Le aspettative erano troppo alte e i tempi non ancora maturi. Il tentativo lungimirante del Museo della Scienza si è rivelato un precedente importante, da cui trarre lezione. Sedici anni dopo, i chatbot sono il nuovo trend museale. Esplorare, coinvolgere, giocare, i chatbot sono strumenti utili per la strategia comunicativa di un museo.

>>Funzionali sia all’interno del museo stesso che per uso da remoto, i chatbot creano conversazioni personalizzate da cui il visitatore può ottenere informazioni immediate sulla visita, sulla storia del museo, sulle mostre ospitate e relativi eventi. Può compare i biglietti, scoprire curiosità, giocare con quiz e indovinelli sfidando il chatbot/museo stesso.

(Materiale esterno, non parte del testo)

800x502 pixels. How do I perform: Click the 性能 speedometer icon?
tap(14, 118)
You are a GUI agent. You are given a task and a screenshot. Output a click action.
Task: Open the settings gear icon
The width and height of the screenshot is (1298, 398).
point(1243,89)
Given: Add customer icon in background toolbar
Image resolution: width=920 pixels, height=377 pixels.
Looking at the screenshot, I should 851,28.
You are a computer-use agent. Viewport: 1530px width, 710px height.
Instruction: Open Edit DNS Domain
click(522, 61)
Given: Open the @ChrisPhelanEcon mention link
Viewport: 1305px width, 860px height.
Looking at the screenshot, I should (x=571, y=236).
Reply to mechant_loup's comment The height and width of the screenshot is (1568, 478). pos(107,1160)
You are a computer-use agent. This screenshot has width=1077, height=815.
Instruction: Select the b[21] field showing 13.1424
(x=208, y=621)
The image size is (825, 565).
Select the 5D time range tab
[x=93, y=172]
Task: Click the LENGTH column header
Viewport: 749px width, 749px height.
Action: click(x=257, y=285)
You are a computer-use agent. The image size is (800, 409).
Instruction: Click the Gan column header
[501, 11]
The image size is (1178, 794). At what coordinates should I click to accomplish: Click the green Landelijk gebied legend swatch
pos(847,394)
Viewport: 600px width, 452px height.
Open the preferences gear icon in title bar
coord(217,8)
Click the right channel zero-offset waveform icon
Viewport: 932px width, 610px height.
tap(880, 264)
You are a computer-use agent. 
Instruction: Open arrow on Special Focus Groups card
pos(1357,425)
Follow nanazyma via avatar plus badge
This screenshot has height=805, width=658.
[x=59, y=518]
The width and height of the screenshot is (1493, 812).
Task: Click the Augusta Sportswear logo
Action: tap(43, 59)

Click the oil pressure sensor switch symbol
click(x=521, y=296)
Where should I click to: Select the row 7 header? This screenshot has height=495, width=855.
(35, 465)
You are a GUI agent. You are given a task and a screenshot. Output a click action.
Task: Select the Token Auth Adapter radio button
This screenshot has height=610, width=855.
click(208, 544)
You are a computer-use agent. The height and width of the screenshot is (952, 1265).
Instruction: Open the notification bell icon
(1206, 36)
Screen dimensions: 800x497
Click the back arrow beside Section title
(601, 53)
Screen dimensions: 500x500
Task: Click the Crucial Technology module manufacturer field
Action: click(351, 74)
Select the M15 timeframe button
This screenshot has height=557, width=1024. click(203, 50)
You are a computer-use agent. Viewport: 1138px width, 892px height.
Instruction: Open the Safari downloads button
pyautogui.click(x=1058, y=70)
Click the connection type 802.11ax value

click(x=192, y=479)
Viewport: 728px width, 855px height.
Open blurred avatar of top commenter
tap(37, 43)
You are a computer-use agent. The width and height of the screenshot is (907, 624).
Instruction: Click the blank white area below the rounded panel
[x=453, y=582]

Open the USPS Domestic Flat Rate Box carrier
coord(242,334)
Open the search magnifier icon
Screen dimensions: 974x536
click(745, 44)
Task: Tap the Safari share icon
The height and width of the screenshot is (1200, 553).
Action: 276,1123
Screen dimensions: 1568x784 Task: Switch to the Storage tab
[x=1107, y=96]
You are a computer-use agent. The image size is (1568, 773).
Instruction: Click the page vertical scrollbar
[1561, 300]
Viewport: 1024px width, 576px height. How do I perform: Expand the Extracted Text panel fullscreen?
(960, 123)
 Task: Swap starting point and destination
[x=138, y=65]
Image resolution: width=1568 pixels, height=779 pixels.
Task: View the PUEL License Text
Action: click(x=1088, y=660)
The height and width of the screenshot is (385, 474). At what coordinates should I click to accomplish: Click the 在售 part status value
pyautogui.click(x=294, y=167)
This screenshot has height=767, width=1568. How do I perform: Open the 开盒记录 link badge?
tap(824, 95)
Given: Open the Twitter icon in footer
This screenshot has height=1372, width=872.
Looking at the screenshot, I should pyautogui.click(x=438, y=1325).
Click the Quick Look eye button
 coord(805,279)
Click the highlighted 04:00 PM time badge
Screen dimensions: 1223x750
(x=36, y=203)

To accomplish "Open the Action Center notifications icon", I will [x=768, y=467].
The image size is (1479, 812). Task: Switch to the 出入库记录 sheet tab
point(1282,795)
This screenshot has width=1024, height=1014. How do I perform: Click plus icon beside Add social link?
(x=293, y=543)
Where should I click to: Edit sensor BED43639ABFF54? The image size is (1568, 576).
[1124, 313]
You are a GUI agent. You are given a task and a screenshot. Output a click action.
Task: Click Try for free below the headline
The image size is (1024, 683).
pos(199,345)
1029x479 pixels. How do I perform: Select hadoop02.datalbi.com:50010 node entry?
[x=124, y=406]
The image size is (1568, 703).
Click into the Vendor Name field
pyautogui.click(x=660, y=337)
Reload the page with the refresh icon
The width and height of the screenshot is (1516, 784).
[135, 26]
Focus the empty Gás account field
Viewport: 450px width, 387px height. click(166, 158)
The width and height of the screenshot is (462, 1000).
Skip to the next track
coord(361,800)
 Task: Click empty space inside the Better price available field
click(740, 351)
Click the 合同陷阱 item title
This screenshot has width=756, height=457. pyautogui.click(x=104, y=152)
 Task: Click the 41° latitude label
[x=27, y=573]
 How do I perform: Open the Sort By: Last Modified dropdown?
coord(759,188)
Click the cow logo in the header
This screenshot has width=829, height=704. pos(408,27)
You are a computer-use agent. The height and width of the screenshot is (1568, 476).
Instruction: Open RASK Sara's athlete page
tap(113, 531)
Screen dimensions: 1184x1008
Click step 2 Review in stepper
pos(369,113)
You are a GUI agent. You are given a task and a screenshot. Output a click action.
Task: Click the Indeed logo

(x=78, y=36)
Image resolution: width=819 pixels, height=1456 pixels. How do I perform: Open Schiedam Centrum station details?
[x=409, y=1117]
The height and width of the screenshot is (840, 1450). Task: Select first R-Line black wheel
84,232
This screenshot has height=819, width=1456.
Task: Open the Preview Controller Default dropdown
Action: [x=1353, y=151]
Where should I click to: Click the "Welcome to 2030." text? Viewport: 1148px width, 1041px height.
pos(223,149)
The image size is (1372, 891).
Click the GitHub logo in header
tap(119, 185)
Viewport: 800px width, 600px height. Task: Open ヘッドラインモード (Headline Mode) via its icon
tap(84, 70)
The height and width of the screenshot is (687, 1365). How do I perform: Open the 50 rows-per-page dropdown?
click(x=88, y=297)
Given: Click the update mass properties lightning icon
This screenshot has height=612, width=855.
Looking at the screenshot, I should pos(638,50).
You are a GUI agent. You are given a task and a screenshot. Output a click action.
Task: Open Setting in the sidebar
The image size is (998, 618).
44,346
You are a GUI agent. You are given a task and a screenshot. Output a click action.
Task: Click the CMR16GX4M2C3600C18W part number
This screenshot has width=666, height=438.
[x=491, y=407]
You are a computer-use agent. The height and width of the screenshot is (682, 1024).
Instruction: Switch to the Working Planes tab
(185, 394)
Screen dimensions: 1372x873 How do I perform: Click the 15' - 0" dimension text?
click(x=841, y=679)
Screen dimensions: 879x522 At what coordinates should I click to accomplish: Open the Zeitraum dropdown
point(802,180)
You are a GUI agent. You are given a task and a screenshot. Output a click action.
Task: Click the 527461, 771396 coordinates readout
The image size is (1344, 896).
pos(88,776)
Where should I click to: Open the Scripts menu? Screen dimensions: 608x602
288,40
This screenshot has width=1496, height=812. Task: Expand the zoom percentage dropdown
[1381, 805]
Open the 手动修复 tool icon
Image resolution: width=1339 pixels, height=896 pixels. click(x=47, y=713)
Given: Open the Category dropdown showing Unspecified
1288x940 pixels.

Dalla sua parte, il museo crea nuove forme per interagire e per comunicare con i suoi visitatori, stimola la fidelizzazione e ottiene informazioni importanti sugli interessi specifici del proprio pubblico.

Ultimo arrivato in famiglia nei musei italiani, a marzo, è il chatbot del MAXXI. Basta accedere alla pagina Facebook del museo e avviare una conversazione su Messanger. Ecco che si palesa il simpatico bot che ti accompagna alla scoperta del museo: dalle informazioni pratiche e di servizio (orari, prezzo biglietti, mappa…) fino ad approfondimenti tematici. Il chatbot del MAXXI non si limita a dare risposte, ma sfida persino la tua attenzione con qualche domanda sull’opera o sull’autore appena spiegato.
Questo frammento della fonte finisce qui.